Driving through the arid canyons of the Columbia River basin from Grand Coulee, we could never guess that that the beautiful oasis of Lake Chelan was down the road hiding above us on a plateau. We've heard about the place for years but we were caught totally off-guard by its beauty, the big town, the vineyards, the orchards, the snow-capped peaks, and above all, its sheer size. It's 50 miles long, and 1,486 feet deep--the third deepest lake in North America. At its deepest, it is over 300 feet below sea level.
|Vineyards and orchards near uplake from the town of Chelan|
We camped among giant ponderosa pines in the nearly deserted Alta Lake campground 20 miles north. At the town of Lake Chelan we took the express 2.5 hour boat ride to the upper end of the lake to the village of Stehekin, which is accessible only by boat or trail. Over 100 people live there year-round. We rented bikes, hiked to a waterfall, then then hit its famous bakery. The trip back on the four-hour boat seemed to take forever, but at least we were surrounded by beauty and not towing a trailer over winding roads.
|Departure dock to Stehekin|
The demanding drive through North Cascades National Park the next day was quite a contrast, especially as we got into some very steep and curving roads west of Winthrop and over Rainey Pass. The peaks were often hiding in the clouds but we got a few glimpses. Our almost empty campground in Newhalen was at an elevation of only 500 feet, reminding us of the lush vegetation just up the Santiam Canyon from Salem.
|Entering North Cascades National Park from the East|
We had planned to spend more time at North Cascades NP. But the trails still had snow on them and the mountains were clouded in. We learned from the ranger that peak season really doesn't start until mid-july, hence the empty campgrounds and almost empty roads. The forecast was for rain so we left for home on Thursday morning, getting to Salem eight hours later. The traffic jams in Seattle and Portland were at their legendary best.
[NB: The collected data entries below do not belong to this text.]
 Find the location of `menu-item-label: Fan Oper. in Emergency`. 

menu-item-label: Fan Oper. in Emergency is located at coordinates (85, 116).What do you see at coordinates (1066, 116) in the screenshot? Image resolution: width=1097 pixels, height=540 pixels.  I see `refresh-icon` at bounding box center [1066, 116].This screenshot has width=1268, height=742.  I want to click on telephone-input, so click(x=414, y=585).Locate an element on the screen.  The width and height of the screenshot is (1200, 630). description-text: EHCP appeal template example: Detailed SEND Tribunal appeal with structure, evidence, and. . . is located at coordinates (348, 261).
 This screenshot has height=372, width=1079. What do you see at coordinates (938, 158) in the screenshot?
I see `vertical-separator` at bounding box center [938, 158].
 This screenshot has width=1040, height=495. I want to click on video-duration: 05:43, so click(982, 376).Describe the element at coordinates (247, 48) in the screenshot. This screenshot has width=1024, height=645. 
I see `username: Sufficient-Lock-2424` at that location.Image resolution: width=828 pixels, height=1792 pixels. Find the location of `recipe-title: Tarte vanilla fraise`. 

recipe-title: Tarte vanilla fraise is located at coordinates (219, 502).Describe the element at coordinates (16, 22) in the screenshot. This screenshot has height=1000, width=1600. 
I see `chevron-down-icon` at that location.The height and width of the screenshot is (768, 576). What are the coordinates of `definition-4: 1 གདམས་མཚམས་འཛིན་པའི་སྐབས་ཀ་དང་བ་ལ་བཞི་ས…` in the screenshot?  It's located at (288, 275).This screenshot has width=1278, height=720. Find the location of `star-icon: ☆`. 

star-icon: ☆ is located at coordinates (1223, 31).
We now call this trip the Dam Tour. We started out to see beautiful scenery and go places we hadn't been before. We succeeded in that. In the process we must have come upon 15 or more hydroelectric dams and actually visited two of them. As a result, we now know just a little more about hydraulics, electricity, engineering, and the big complex world in which we live. It was a damn good tour overall!